Annie settled down as we did the readings and started to sing. But when we decided to adjourn to the sanctuary so we could try some of the songs with the organ, Annie dragged me ahead of the others through the vestibule and across the altar to the choir loft. “Slow down! It’s church!”

She raced up the steps, trying to sniff everyone at once. As the organ sounded. “Holy, Holy, Holy!” the dog settled down below us, smiling her doggy smile and panting percussion as we sang. Finally. Peace.

That fell apart when we went back to the chapel to finish our practice. I drained my water bottle to fill a plastic container with water for Annie. She lapped it up, the sound reverberating off the skylight and stained glass window. Then she dragged me to the door. Need to pee. So did I, but I couldn’t leave Annie to go to the restroom. We walked around the yard while the singing went on. Annie and I were there, but it was all about the dog.

After choir, a friend held my stuff while I lifted the dog back into the car. Oh my back.

At home, we each had a snack before we settled on the loveseat with my tablet to watch a TV show. Annie nestled up against me and fell asleep, softly snoring. “I love you,” I whispered. And I do, but this single-parenting business is hard.

Stitches or not, she’s staying home next week. At least with a dog, you can leave them at home for an hour with a bowl of water and a doggy door.

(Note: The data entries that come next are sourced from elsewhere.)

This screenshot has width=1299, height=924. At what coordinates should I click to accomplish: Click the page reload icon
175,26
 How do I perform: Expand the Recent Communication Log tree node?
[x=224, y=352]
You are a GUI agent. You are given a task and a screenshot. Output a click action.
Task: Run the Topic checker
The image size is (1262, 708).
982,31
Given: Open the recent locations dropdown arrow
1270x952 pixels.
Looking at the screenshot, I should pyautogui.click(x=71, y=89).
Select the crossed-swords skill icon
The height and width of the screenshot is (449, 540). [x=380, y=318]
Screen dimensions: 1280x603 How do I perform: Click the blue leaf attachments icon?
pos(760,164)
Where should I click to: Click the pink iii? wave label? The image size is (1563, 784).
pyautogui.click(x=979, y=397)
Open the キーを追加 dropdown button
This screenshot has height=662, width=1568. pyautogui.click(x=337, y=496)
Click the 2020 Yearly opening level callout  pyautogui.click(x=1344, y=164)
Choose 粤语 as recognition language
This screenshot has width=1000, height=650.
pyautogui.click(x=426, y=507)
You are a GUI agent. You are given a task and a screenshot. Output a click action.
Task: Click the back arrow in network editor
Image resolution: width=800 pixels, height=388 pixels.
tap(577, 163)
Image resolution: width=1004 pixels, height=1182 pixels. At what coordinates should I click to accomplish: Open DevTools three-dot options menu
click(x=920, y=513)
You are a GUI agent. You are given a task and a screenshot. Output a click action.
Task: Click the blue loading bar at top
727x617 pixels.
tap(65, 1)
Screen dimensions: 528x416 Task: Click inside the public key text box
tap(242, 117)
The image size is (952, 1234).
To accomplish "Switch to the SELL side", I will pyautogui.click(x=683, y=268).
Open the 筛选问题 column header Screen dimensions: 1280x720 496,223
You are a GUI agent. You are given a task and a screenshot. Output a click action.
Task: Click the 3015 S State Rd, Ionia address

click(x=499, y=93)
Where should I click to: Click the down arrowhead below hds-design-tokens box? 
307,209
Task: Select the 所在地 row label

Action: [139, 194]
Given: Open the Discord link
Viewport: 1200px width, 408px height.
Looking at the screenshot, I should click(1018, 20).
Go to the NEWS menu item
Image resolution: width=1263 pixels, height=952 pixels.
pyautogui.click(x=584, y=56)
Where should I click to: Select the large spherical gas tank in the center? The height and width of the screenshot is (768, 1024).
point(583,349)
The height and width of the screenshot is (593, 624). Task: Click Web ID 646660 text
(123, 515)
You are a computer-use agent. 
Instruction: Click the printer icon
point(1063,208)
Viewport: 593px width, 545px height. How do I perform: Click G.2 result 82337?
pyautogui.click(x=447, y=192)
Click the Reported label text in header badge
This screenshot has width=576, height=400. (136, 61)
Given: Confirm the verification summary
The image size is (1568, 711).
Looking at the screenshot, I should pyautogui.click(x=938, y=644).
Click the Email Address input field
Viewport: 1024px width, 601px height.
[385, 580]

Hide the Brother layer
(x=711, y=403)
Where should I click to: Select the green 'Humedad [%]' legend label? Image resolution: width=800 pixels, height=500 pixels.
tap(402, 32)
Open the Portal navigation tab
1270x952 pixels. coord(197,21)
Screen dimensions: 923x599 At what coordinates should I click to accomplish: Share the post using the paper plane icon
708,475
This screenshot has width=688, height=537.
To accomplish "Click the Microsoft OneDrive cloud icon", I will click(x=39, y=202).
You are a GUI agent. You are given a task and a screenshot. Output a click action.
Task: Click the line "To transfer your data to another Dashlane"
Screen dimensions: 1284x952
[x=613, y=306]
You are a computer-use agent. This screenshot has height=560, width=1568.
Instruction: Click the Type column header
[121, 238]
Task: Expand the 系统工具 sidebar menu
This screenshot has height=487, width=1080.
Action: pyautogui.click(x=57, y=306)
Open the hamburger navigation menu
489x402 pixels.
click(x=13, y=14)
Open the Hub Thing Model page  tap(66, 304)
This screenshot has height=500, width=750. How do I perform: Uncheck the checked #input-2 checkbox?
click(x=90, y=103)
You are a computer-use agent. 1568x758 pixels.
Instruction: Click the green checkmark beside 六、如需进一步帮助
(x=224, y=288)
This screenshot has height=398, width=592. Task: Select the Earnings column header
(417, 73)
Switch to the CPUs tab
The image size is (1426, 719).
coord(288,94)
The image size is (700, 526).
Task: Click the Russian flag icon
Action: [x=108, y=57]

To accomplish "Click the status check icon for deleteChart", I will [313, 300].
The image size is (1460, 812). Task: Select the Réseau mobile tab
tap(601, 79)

I don’t know much about motherhood, but I have seen that for mothers, it’s all about the child. If the child needs to stay home, you stay home. If the child needs to be fed or changed, you abandon your own needs to feed or change him. If the child acts out in public, you pray everyone understands. At the age I am now, I don’t know if I could be a real mom to a little human. I don’t have the stamina or the patience.

Would I have been up for it when I was young? I’ll never know. But I do know that we need to forgive our loved ones with kids if they seem to go nuts for a few years and don’t have time for us. Forgive them and offer help. Maybe, at least for now, those of us who don’t have children are supposed to help those who do. Try it.

My niece, who is single, recently became a foster parent to a four-year-old boy with special needs. This week, she took in a baby. God bless her, I don’t know how she does it. God bless all who play the mother role in whatever form it takes.